Cobitis maroccana
- Conservation status: Least Concern (IUCN 3.1)

Scientific classification
- Kingdom: Animalia
- Phylum: Chordata
- Class: Actinopterygii
- Order: Cypriniformes
- Family: Cobitidae
- Genus: Cobitis
- Species: C. maroccana
- Binomial name: Cobitis maroccana Pellegrin, 1929
- Synonyms: Cobitis marrocana Pellegrin, 1929 [orth. error]

= Cobitis maroccana =

- Authority: Pellegrin, 1929
- Conservation status: LC
- Synonyms: Cobitis marrocana Pellegrin, 1929 [orth. error]

Species of fish

Cobitis maroccana is a species of ray-finned fish in the family Cobitidae.

==Biology==
Cobitis marrocana is now recorded to be least concern.
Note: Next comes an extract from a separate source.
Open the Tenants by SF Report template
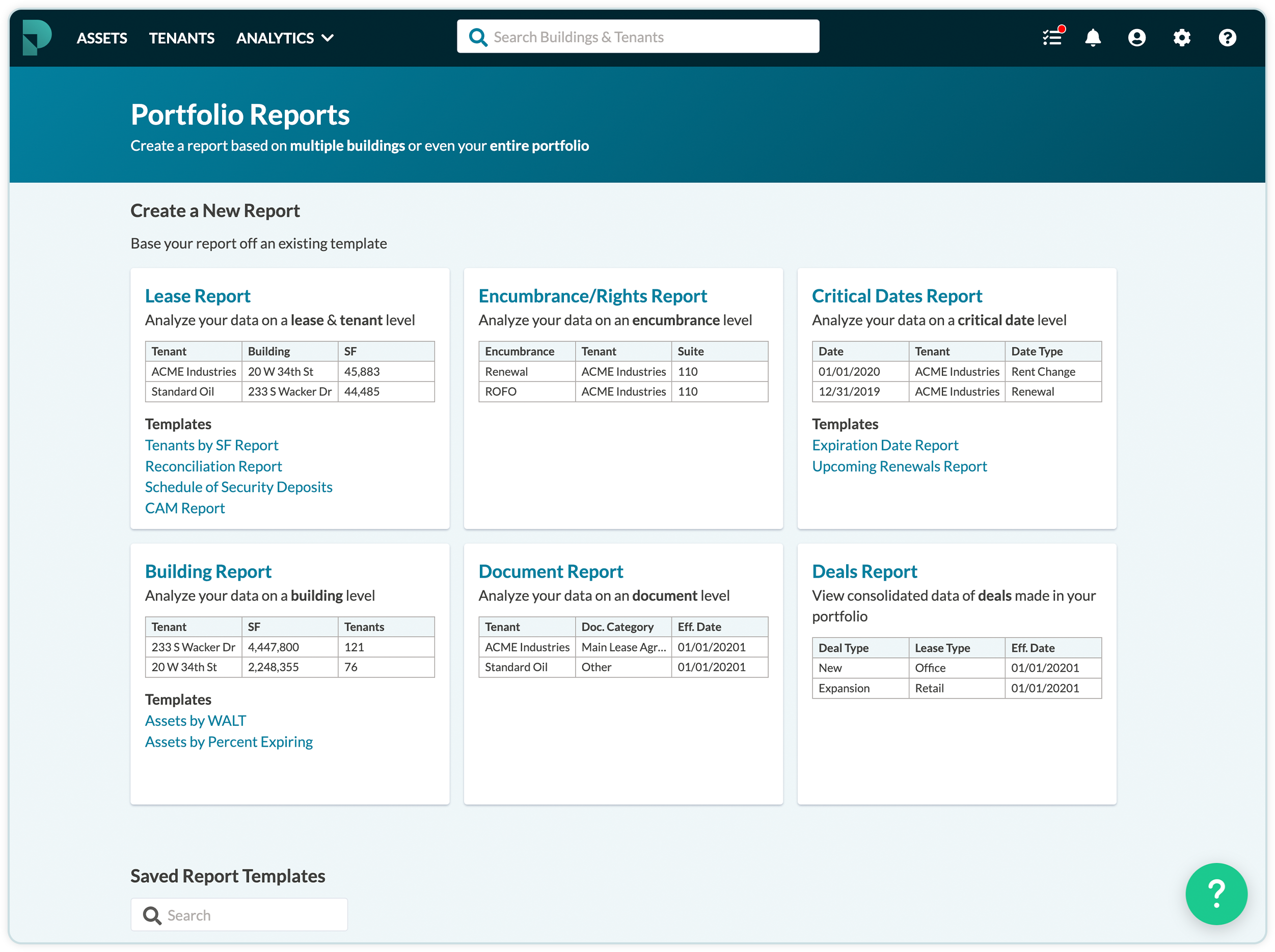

It now has a competitor species called Lepomis spp. The competition has created a decline in the population of Cobitis marrocana. Another negative influence that could affect the population as well is the effect of pollution on the habitat of Cobitis marrocana.

==Size==
The average size of an unsexed male is about 8 centimeters.

==Location==
It is found only in Morocco and Spain. It is known to be common to the rivers of Loukkos and Sebou, and it is also found in the Atlantic coast of northern Morocco. The climate that it is found in is temperate. It is common to highland and lowland freshwater.

==Habitat==
Its natural habitats are rivers and intermittent rivers.